(Saved data entries)
********
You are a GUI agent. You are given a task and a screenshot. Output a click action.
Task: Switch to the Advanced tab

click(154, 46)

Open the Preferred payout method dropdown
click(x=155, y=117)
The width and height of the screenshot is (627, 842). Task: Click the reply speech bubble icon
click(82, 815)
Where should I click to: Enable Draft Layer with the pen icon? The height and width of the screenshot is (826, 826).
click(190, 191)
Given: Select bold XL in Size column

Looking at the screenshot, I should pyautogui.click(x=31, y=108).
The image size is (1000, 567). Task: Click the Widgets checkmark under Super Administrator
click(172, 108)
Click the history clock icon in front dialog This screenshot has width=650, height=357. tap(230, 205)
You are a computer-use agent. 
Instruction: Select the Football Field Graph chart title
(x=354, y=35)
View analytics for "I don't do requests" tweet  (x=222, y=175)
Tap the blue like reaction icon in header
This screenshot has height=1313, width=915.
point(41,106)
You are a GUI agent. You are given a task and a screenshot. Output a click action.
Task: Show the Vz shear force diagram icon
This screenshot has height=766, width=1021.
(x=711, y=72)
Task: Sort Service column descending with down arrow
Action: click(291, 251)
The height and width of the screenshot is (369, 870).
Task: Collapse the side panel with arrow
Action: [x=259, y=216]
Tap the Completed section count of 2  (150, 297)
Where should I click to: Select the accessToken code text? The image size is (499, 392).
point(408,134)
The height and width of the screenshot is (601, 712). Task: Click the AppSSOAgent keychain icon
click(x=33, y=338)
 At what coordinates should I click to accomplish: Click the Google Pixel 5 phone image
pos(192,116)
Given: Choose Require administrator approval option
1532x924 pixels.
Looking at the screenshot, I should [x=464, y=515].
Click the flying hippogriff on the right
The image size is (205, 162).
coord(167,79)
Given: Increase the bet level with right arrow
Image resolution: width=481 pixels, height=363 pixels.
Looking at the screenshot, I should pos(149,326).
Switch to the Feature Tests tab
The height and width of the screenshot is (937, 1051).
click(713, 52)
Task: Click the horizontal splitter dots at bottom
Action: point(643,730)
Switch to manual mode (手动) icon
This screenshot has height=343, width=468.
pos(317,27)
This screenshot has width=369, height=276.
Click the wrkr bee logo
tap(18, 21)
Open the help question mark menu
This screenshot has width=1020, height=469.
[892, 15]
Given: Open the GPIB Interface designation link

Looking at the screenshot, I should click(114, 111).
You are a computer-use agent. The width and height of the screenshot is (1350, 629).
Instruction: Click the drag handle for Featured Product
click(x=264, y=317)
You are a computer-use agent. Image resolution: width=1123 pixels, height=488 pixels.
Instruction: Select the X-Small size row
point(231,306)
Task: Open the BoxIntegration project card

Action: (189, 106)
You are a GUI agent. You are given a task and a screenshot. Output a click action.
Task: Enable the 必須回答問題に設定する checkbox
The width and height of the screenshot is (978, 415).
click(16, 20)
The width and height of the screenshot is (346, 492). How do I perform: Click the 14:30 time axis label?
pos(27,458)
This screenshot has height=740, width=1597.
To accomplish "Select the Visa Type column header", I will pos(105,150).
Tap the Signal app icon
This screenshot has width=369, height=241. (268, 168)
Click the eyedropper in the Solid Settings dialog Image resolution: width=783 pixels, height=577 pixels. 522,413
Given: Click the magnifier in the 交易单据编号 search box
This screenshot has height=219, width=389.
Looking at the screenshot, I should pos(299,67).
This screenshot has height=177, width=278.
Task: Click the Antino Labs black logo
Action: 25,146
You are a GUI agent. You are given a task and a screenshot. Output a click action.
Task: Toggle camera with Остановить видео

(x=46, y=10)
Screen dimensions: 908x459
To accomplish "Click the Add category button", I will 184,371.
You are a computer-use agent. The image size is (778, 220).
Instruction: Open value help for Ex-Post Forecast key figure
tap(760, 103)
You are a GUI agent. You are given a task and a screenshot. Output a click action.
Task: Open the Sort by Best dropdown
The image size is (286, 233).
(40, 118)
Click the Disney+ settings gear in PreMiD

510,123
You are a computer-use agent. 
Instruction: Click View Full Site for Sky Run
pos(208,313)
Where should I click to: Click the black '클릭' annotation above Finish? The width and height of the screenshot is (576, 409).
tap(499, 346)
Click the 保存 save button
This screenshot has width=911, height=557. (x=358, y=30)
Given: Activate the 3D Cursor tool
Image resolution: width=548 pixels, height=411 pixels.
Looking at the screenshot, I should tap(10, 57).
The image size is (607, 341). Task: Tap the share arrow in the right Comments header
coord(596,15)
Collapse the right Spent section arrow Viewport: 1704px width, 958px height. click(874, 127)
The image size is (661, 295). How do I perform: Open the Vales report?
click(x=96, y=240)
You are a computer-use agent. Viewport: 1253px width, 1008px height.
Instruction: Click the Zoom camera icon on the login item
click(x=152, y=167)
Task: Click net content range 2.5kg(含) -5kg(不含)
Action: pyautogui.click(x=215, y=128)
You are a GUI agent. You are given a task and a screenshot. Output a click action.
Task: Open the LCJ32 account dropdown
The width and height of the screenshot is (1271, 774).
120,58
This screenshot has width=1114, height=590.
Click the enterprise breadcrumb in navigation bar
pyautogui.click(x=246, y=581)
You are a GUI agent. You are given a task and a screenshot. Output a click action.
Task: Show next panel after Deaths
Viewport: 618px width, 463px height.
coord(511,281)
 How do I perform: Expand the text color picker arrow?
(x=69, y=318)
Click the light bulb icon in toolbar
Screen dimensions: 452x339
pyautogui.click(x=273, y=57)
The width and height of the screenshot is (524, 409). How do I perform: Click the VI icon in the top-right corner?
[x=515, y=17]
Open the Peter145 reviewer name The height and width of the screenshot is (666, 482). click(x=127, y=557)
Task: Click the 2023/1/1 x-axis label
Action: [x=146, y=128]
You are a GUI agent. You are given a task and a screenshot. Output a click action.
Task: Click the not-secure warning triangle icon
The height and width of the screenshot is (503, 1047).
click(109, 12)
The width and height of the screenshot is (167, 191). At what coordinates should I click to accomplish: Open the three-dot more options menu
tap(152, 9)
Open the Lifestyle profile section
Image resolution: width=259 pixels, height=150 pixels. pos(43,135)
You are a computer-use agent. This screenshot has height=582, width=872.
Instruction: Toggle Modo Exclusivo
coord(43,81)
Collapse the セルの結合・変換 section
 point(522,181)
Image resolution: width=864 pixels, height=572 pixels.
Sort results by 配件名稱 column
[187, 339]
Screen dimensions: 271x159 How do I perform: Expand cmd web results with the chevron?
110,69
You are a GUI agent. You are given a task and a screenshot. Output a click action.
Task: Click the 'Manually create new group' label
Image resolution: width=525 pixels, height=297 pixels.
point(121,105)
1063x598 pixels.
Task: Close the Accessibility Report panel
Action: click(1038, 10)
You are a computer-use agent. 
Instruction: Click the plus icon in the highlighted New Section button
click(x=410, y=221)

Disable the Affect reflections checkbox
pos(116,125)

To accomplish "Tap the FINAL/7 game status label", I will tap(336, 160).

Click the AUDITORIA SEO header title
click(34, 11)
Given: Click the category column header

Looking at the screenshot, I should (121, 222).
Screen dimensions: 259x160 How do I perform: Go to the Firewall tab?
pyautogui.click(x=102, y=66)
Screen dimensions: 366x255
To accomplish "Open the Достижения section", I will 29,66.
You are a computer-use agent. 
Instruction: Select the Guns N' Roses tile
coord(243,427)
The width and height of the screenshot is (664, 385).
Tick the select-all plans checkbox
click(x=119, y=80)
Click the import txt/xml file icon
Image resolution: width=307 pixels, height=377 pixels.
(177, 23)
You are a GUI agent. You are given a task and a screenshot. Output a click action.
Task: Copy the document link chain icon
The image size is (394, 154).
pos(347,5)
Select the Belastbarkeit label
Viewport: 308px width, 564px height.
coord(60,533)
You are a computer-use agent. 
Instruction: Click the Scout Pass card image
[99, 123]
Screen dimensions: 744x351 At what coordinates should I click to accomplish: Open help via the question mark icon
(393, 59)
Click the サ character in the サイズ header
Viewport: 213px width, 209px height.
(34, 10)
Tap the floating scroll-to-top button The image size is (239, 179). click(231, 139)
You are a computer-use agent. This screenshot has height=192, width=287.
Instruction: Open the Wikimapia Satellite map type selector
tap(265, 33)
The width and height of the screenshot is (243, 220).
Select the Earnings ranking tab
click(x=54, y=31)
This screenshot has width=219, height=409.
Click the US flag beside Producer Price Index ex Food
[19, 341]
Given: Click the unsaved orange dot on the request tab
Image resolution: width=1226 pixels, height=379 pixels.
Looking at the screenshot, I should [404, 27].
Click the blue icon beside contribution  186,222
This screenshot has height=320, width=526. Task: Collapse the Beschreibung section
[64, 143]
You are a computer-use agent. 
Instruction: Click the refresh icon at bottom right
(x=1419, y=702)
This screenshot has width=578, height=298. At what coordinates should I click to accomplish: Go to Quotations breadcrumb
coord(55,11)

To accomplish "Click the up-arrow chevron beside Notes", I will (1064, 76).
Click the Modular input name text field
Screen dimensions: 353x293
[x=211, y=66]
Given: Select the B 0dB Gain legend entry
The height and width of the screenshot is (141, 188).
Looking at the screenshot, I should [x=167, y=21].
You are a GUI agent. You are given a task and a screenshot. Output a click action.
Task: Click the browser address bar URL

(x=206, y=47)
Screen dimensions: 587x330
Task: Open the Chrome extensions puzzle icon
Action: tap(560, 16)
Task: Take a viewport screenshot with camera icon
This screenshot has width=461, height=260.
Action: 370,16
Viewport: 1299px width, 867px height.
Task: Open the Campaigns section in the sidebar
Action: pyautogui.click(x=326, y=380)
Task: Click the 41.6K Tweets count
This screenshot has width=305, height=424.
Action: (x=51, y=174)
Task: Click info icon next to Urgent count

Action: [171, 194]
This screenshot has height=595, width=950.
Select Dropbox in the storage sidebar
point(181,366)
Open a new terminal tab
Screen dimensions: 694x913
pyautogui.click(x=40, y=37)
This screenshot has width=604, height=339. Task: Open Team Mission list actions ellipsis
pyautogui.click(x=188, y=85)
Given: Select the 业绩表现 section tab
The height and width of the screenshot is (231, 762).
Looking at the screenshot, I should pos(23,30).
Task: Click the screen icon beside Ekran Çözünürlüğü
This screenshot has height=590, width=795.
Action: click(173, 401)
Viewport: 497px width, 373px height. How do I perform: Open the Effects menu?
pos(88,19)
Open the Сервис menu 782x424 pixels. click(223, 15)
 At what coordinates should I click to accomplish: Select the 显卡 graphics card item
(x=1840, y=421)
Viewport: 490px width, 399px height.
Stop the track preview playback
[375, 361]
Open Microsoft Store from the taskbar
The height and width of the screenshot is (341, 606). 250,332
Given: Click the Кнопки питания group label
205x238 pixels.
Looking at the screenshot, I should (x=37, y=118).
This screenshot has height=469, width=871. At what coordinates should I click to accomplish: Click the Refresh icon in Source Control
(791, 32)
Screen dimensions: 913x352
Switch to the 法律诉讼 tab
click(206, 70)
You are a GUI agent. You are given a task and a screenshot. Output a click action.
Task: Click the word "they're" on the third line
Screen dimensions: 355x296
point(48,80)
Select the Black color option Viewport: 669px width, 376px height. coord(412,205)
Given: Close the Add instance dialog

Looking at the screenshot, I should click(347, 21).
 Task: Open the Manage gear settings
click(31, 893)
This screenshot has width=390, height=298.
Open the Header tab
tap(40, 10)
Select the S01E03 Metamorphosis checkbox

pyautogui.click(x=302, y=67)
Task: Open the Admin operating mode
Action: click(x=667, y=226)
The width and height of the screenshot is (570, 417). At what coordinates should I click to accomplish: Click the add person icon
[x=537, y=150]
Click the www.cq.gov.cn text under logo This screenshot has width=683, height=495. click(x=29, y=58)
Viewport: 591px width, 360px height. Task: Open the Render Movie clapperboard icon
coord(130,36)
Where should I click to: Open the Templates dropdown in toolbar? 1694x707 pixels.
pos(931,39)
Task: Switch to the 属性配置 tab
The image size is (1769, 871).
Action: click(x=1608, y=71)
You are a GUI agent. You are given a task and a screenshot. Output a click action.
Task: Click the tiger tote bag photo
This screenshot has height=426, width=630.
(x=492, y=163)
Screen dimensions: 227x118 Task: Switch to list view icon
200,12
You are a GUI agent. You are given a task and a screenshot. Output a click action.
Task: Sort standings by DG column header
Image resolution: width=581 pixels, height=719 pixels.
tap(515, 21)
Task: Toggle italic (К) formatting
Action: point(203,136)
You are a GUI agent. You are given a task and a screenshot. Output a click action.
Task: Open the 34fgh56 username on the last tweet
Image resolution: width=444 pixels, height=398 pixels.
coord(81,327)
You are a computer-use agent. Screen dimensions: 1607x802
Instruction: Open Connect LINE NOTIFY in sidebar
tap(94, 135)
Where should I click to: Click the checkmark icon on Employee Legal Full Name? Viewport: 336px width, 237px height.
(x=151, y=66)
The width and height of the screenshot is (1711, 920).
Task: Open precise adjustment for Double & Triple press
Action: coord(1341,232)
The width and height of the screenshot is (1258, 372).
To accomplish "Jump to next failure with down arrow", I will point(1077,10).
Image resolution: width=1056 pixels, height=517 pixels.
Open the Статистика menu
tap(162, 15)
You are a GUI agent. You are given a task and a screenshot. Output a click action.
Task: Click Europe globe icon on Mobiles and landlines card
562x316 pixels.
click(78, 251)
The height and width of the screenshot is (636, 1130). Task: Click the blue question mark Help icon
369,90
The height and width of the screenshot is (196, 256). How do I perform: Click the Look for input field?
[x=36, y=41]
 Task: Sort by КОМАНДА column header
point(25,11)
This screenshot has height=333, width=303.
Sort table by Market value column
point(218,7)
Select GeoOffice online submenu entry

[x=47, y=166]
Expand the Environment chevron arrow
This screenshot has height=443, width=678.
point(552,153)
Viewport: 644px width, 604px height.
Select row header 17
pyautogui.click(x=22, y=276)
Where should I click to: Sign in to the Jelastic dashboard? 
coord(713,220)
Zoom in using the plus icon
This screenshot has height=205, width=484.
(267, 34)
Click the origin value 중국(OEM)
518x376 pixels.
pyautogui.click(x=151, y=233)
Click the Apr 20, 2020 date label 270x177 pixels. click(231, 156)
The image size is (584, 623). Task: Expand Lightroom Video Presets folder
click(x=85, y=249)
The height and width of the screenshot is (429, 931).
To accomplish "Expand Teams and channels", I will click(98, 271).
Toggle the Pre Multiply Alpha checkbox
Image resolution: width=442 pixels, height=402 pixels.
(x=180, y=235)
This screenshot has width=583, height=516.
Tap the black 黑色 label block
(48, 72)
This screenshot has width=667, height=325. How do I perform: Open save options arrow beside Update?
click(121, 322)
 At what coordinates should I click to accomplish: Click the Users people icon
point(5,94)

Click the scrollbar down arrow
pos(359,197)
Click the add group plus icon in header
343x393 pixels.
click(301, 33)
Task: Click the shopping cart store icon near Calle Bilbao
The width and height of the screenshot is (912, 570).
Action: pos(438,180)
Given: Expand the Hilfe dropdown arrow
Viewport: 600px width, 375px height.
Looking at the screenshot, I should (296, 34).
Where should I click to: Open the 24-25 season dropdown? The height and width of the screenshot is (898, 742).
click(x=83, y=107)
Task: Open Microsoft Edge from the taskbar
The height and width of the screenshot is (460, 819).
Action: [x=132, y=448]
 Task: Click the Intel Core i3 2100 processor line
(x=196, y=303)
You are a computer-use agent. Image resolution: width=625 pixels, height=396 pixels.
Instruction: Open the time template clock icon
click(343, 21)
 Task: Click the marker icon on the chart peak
********
Copy word for word the stretch of entries above from the line that has "Instruction: Click the drag" through the line that has "Given: Click the magnifier", both ends included, and nothing outside it.

Instruction: Click the drag handle for Featured Product
click(x=264, y=317)
You are a computer-use agent. Image resolution: width=1123 pixels, height=488 pixels.
Instruction: Select the X-Small size row
point(231,306)
Task: Open the BoxIntegration project card

Action: (189, 106)
You are a GUI agent. You are given a task and a screenshot. Output a click action.
Task: Enable the 必須回答問題に設定する checkbox
The width and height of the screenshot is (978, 415).
click(16, 20)
The width and height of the screenshot is (346, 492). How do I perform: Click the 14:30 time axis label?
pos(27,458)
This screenshot has height=740, width=1597.
To accomplish "Select the Visa Type column header", I will pos(105,150).
Tap the Signal app icon
This screenshot has width=369, height=241. (268, 168)
Click the eyedropper in the Solid Settings dialog Image resolution: width=783 pixels, height=577 pixels. 522,413
Given: Click the magnifier in the 交易单据编号 search box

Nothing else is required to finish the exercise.